Otra ‘tradición’ nacional: dos de cada tres españoles solo se toman en serio su salud cuando tienen un susto
Dos de cada tres españoles solo se toma en serio su salud cuando ésta le da un primer aviso; y la razón para no realizar cambios hacia un estilo de vida más sano no es tanto la economía como la falta de tiempo y la motivación. Concretamente, según el estudio ‘Bienvejecer’, elaborado por las consultoras Alpha Research y Burson para ASISA, la principal dificultad es la falta de tiempo (48%), una barrera que se siente con especial intensidad en comunidades como Aragón y Madrid (58%). A esta le sigue de cerca la falta de motivación (38%).
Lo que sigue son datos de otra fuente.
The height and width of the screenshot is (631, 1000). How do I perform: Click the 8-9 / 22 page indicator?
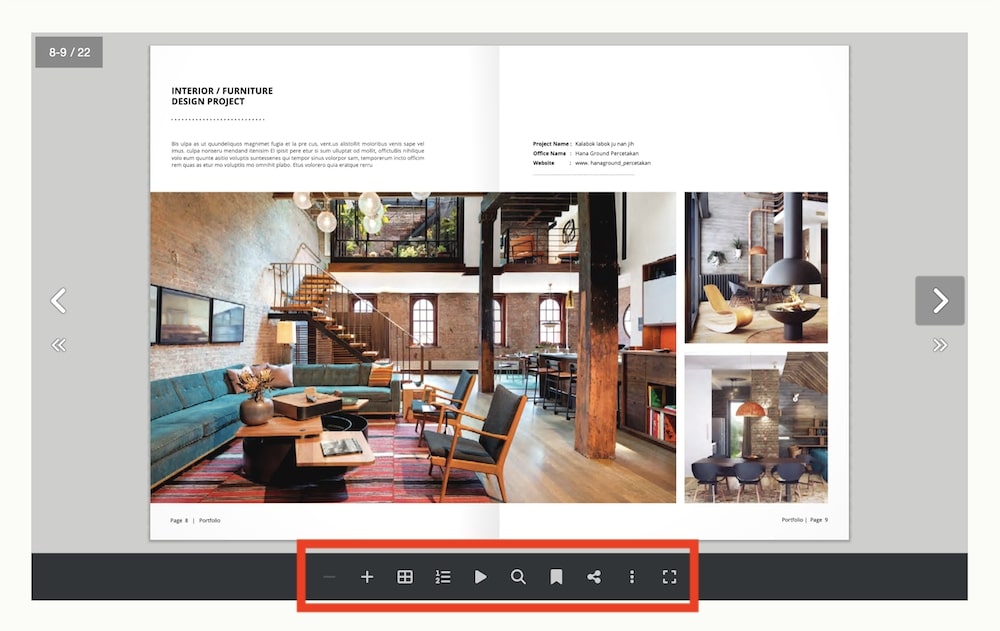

Además, aunque la falta de recursos económicos (21%) ocupe un tercer lugar en la lista general, esta se convierte en una barrera significativamente mayor para las mujeres (25%) que para los hombres (16 %). La procrastinación en materia de salud es una tendencia generalizada. Tanto es así que dos de cada tres españoles (66%) creen que la mayoría de las personas de su edad solo se plantean seriamente un cambio de hábitos cuando experimentan un problema de salud relevante o un «susto» propio o de alguien cercano, una percepción que se dispara en Asturias, donde alcanza al 78 por ciento de la población.
Este dato subraya una cultura reactiva frente a la prevención, donde la salud se da por sentada hasta que una señal de alarma obliga a tomar conciencia. Pese a la tendencia a dejarlo «para mañana», la respuesta hipotética ante una advertencia médica directa es contundente. Un 59 por ciento de los encuestados asegura que cambiaría sus hábitos de forma inmediata, siendo las mujeres (62 por ciento) más decididas a hacerlo que los hombres (56 por ciento).
La Rioja, la más procastinadora
Esta determinación es especialmente alta en La Rioja (70 por ciento), pero desciende notablemente en Galicia, donde solo el 45 por ciento actuaría de inmediato. De hecho, un 33 por ciento de los españoles reconoce que, aunque se lo tomaría en serio, le costaría empezar, y un 6 por ciento admite que probablemente no haría grandes cambios, evidenciando la fuerza de la inercia y la falta de motivación. Estos últimos datos dibujan una radiografía clara de los propósitos de Año Nuevo de cara a 2026.
Y es que, aunque los españoles son conscientes de la importancia de cuidarse, posponen la acción amparados en la falta de tiempo y de empuje, esperando a menudo una señal de alerta que les obligue a pasar, por fin, a la acción.